Snow drifts, freezing fog, accidents on the roads, the team arriving late and a host of senior players given time to rest their limbs...welcome to the first Saturday of the New Year and the modern FA Cup!

Some City fans didn’t make it over the treacherous M62 but those who did saw boss Roberto Mancini clock up a third straight win in charge and a third clean sheet.

Perhaps most impressively the Blues achieved their latest success without nine injured first team star names, with a debut making teenager at the heart of the defence and two left backs deployed in varying positions for the ninety ice cold minutes.

It was a victory that was efficient and clinical with the hard working well organized Premier League side seldom troubled by a Boro side that never brought the best out of Shay Given. It was a cheerless afternoon for those living in Teesside with only 12,474 turning up for the tie.

At least the ground announcer displayed a keen sense of humour. As the mercury in the thermometer at the Riverside froze solid and the wind chill factor blew off the scale he cheerily played ‘Walkin’ on Sunshine’ and ‘It’s a Beautiful Day’ to the huddled pockets of fans that had made it through the Arctic conditions.

With one eye on the Carling Cup and the other on the tired bodies and minds of his players, Mancini started with Craig Bellamy and Carlos Tevez on the bench and handed a first start to Dedryck Boyata and a second to Vladimir Weiss. He also recalled Benjani to strike duty.

Missing were Joleon Lescott, Nedum Onuoha, Wayne Bridge, Shaun Wright-Phillips, Stephen Ireland, Roque Santa Cruz and Robinho (all injured) and Kolo Toure and Emmanuel Adebayor at the African Cup of Nations!

There was not much of note at either end in a hum-drum opening half. Boro huffed and puffed without threatening captain Given’s goal while the Blues only had a brace of shots from Pablo Zabaleta, both of them blocked, to show for their efforts.

The young man who shone brightest through the Riverside gloom was the Belgian Boyata who looked thoroughly at home alongside Micah Richards in the first half and his countryman Vincent Kompany in the second.
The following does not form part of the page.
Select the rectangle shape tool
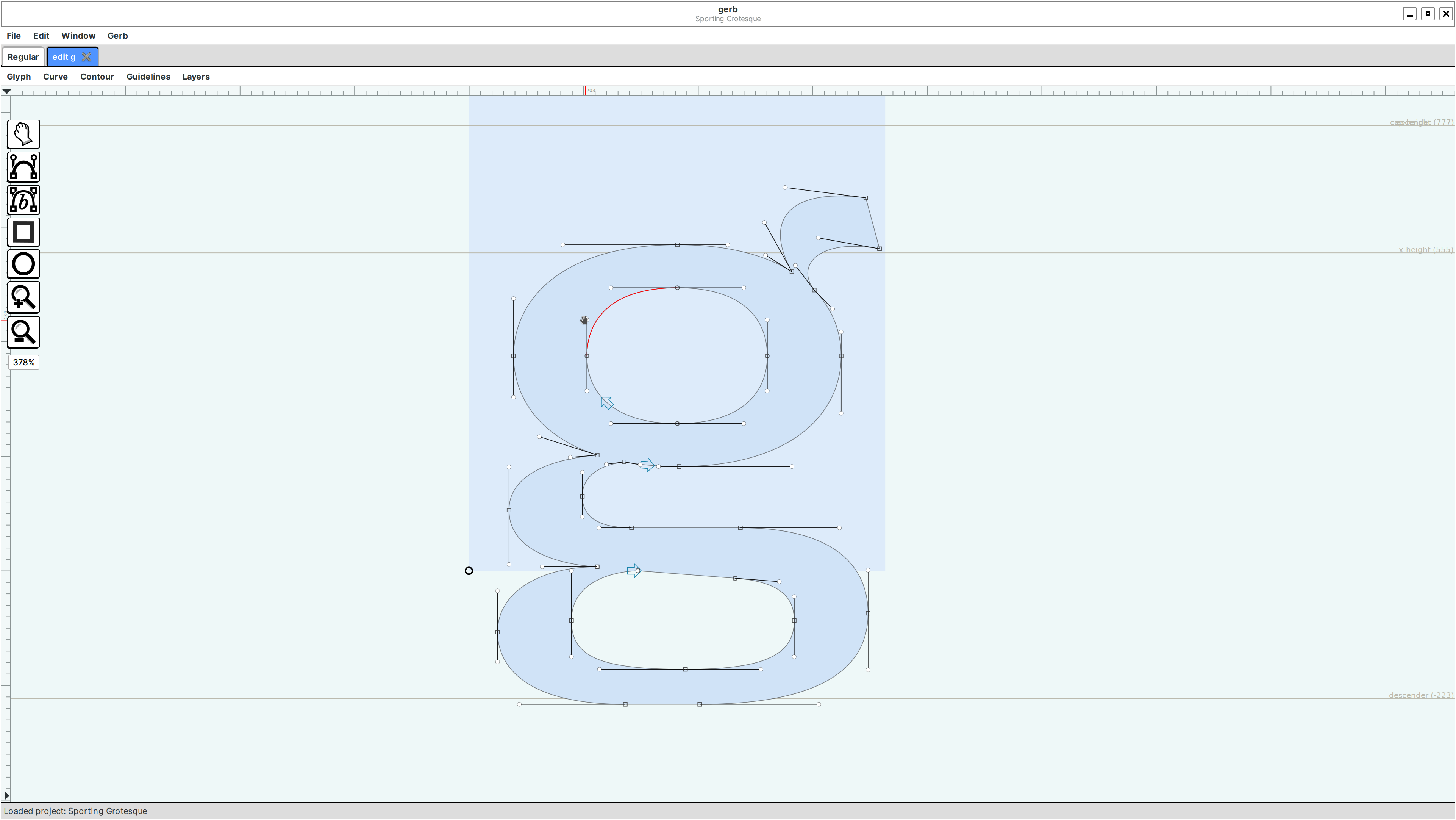 click(23, 232)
Calm on the ball, assured with his passing and strong and committed in the air, the 19-year-old can be delighted with his debut the high point of which was a superb his 33rd minute tackle on Marvin Emnes as the Boro substitute shaped to open the scoring.
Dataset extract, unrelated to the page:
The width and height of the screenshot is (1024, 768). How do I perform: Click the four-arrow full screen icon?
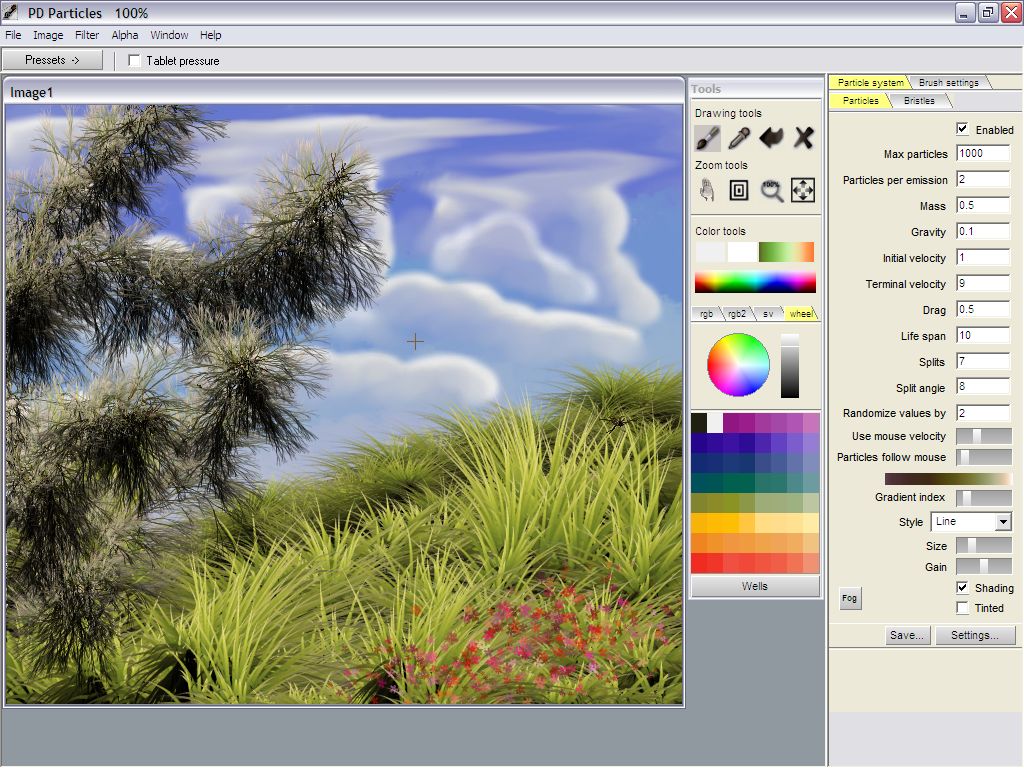803,190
In the end that honour went to Benjani who is only just over a calf strain and hadn’t been on target in a senior contest since his textbook header in the 1-1 draw with Fulham at Craven Cottage.

There was no fluke about the striker either, a lovely effort low past Danny Coyne’s right hand after a fine through ball by Martin Petrov who, until a customary Mancini reshuffle, was employed in this contest as a central striker with the duties out wide split between Vladimir Weiss and Sylvinho.
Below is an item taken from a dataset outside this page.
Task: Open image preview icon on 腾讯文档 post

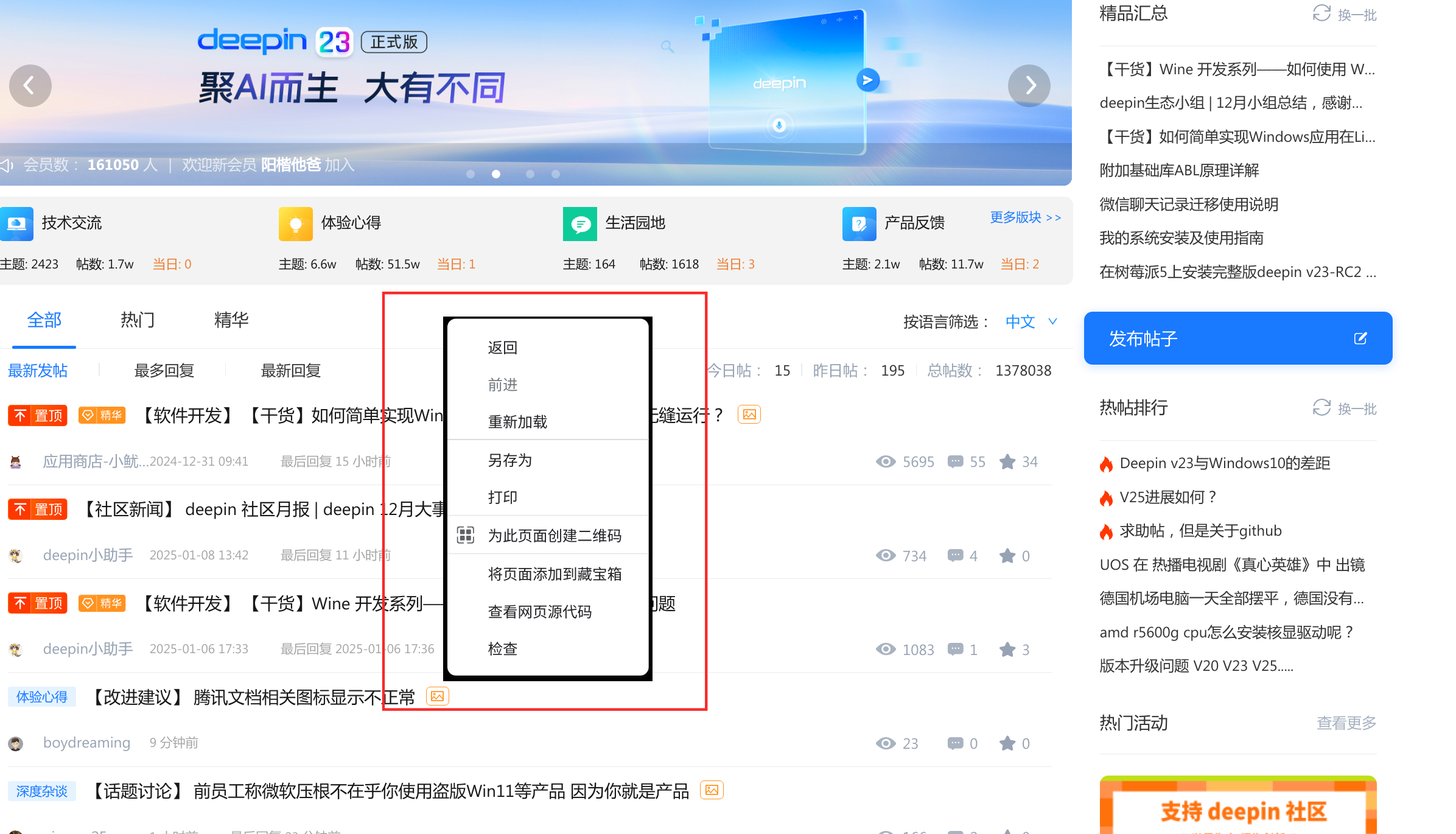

That all changed at the interval when Richards and De Jong departed leaving Kompany to drop back into the heart of the back four, Sylvinho to patrol the centre of midfield - something he probably never envisaged when he moved from Barcelona in the summer - and Gareth Barry was introduced for a run out.

 Petrov, meanwhile, decamped to the right wing with Carlos Tevez lending Benjani a hand up front.

 The Argentine, in a rich vein of scoring form that he can seldom have surpassed in his career, ought to have sealed the tie in the 63rd minute when he scampered free only to screw his shot wide. Perhaps he was still at odds with himself moments later when a second opening presented itself but this time he sliced horribly wide. A third attempt from an 80th minute free kick was the closest he came but even this attempt was a foot wide of the target.

All the while Mancini was looking on with a knowing eye, not afraid to back his judgement or make tactical switches as necessary.

By the 72nd minute the manager, wearing a cap with his trademark City scarf, decided it was time for Craig Bellamy to come off the bench to liven things up. Off went Weiss who had not been obviously poor but who had perhaps not taken advantage of his chance in the same way Boyata had.